Anyway, when the buoys light up, you can feed the fish food treated with chelating agents to help cleanse the PCBs from their blood, planted there from decades of General Electric dumping waste into the river. The fish food, in fact, will not be much different from the energy bars we're always eating on hiking trails. "The idea that we eat the same stuff is a visceral demonstration that we live in the same system," Jeremijenko says. "Eating together is the most intimate form of kinship. By scripting a work where we share the same kind of food with fish, I'm scripting our interrelationship with them."
Oh, and one more thing. Do you know about the American doctrine that says a corporation has the status of a person and enjoys all the legal protections afforded by the constitution, including the right to own property? Well, beginning this week, Jeremijenko is selling the buoys to collectors. With the money, she plans to form a corporation called Ooz Inc.--zoo spelled backward--and put the fish on the board. That way the fish, as shareholders, will acquire personhood and have a say in the preservation of their grungy habitat.
Is she kidding? No, she's not. She wants us to feel as connected to wildlife in New York City as we do in the Adirondack Mountains. And reflect on the ways we impact nature and the ways it affects us. She's a maverick environmentalist whose field notes are public artworks. But she is being playful, a hallmark of her art and personality and the trait that allows her work to stand out in the vital cultural arena where art and science collide.
The thesis of the famous 1959 essay The Two Cultures, by British scientist and novelist C. P. Snow, that science and the humanities represent two worlds that don't meet, has vanished into history. Science has become a daily topic in the cultural conversation. Biologists like Richard Dawkins and physicists like Brian Greene write so fluently about their fields that readers pore over their books with the passion of pursuing a good story. And ever since Oliver Sacks set fountain pen to paper, everybody at cocktail parties seems to be an expert in neuroscience.

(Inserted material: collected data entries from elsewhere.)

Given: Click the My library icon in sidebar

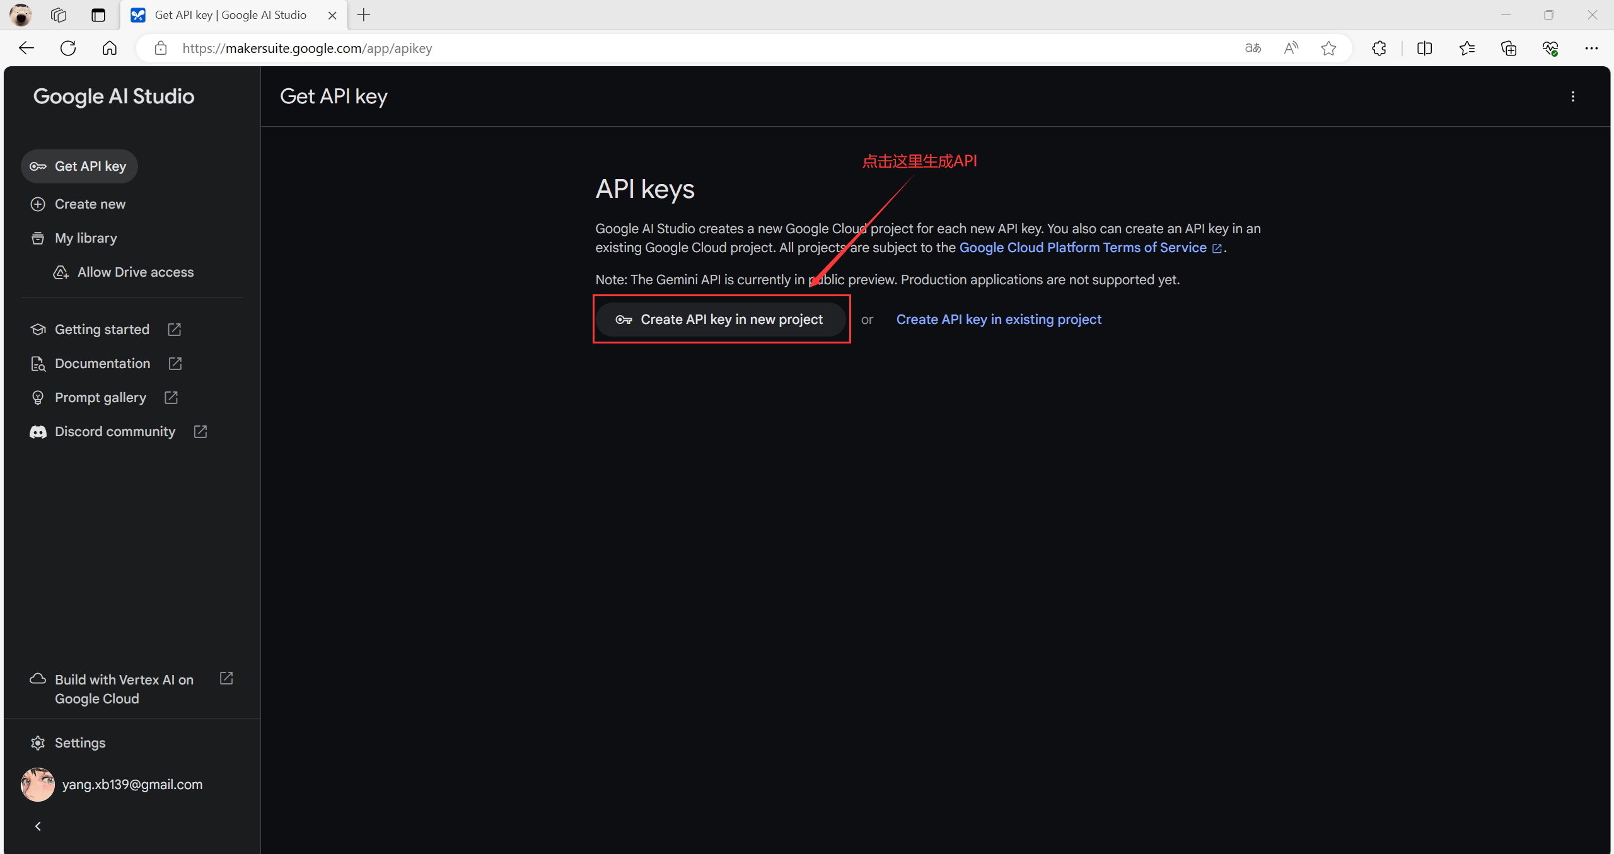Looking at the screenshot, I should [x=37, y=237].
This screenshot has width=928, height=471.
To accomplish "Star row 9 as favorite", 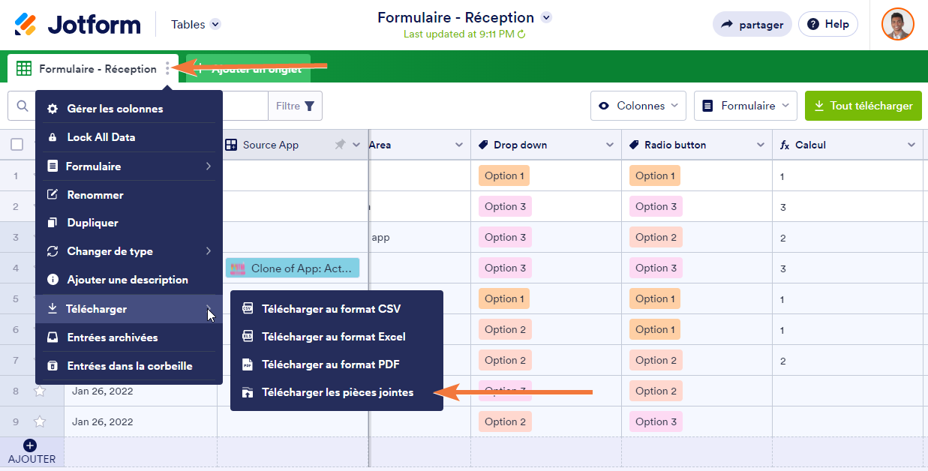I will point(40,422).
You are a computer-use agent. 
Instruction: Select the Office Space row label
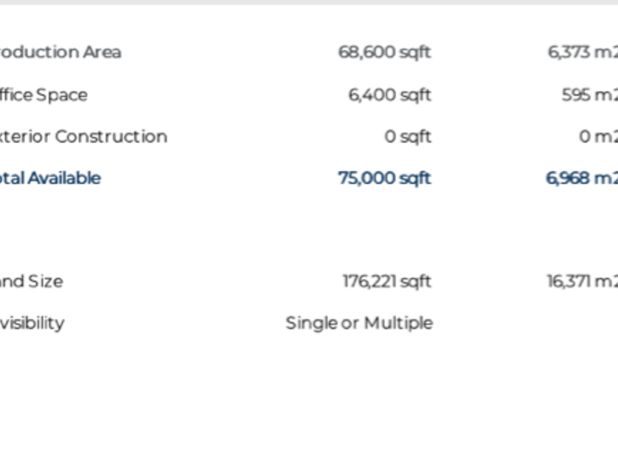pos(43,95)
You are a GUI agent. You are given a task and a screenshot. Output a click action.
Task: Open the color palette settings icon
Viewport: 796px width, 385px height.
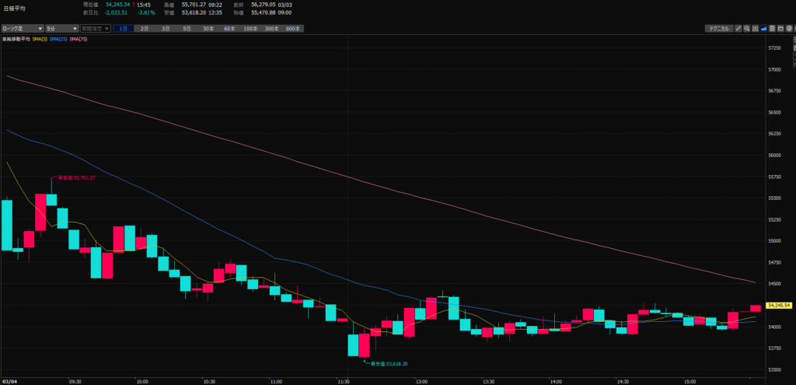(790, 28)
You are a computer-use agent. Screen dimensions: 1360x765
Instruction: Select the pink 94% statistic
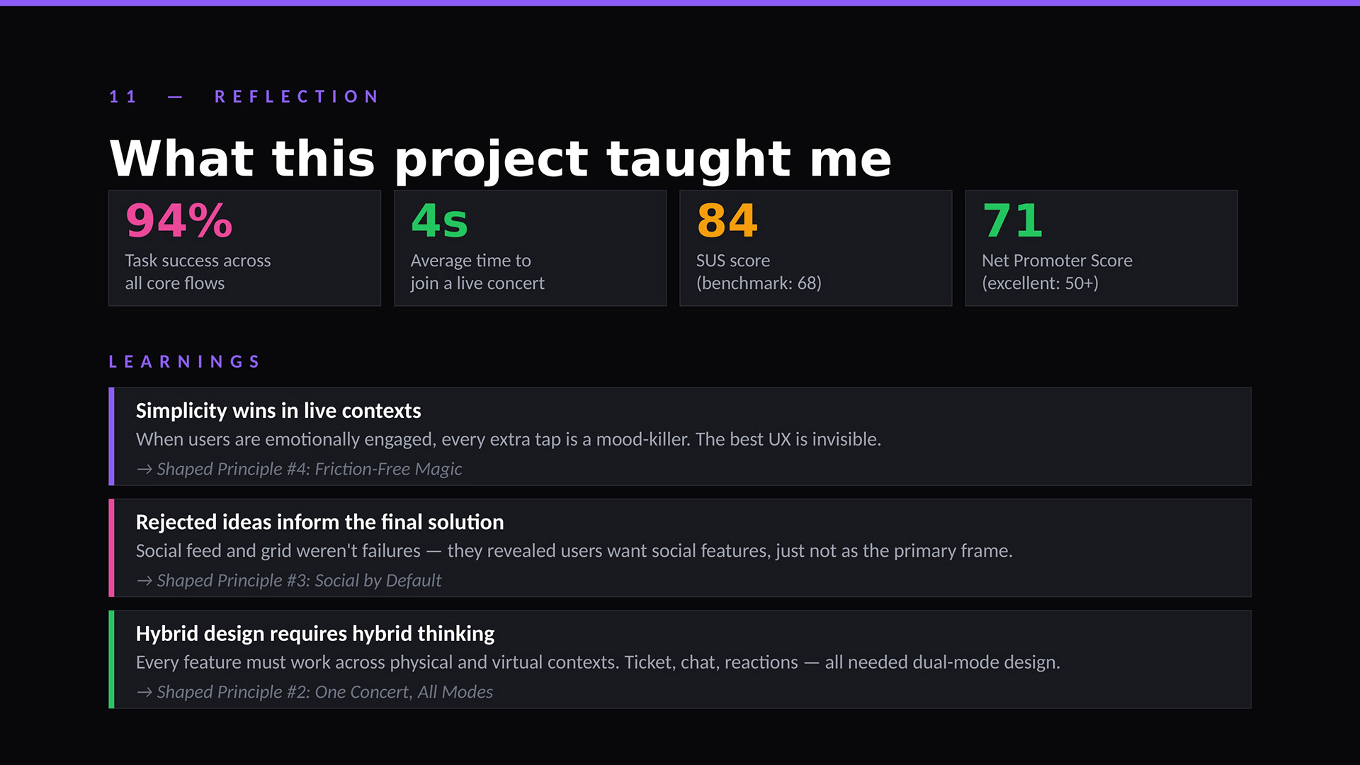[x=179, y=221]
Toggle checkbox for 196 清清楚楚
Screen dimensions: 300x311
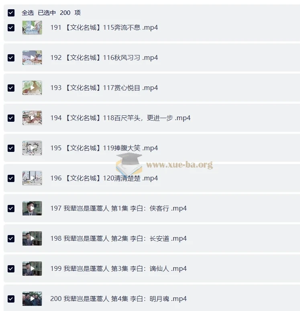pos(11,178)

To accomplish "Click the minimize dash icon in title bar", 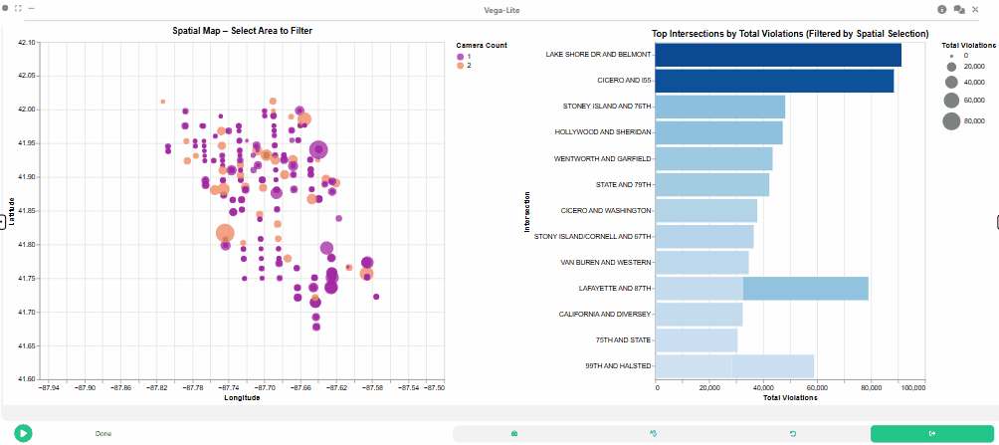I will 31,9.
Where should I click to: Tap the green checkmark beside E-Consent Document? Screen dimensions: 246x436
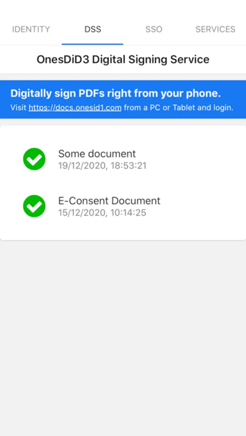click(x=34, y=206)
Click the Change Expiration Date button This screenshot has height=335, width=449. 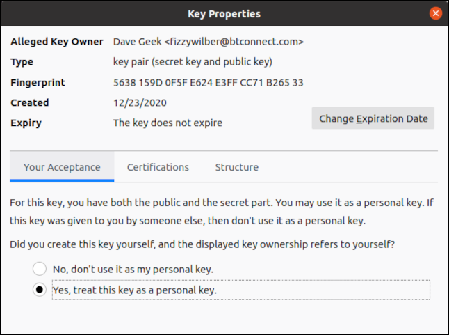pos(373,118)
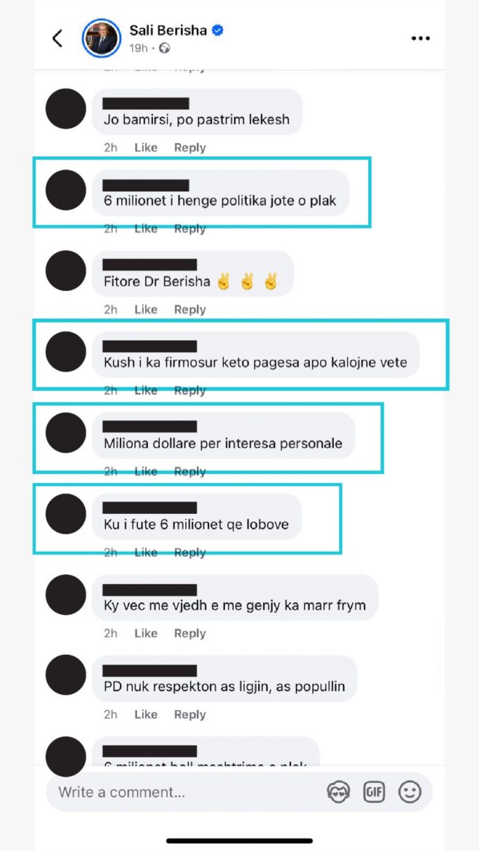This screenshot has height=851, width=479.
Task: Open the avatar sticker picker icon
Action: [339, 792]
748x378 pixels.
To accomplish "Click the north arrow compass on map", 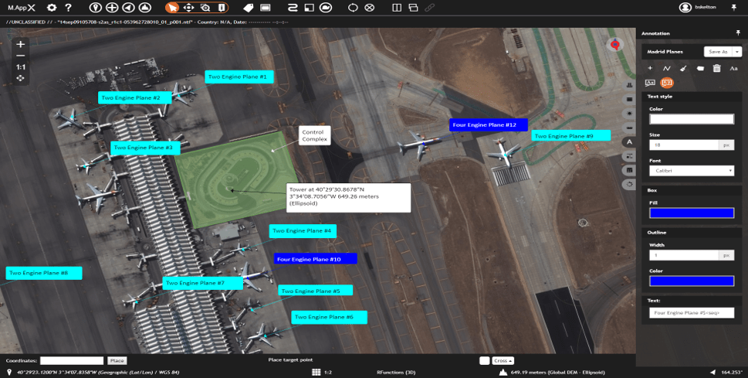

Science is now permanently stitched into the arts themselves. Filmmakers have long flocked to science for Frankenstein themes about controlling nature. In recent years, genetics, math, and physics have informed, respectively, genuinely moving works in literature (Richard Powers's The Gold Bug Variations), theater (David Auburn's Proof), and opera (John Adams's Doctor Atomic). But it's the artists working in studios, labs, and garages out of pop culture's shadow who have been melding science and humanity in the most challenging, fascinating, and profound ways. And that goes for Jeremijenko.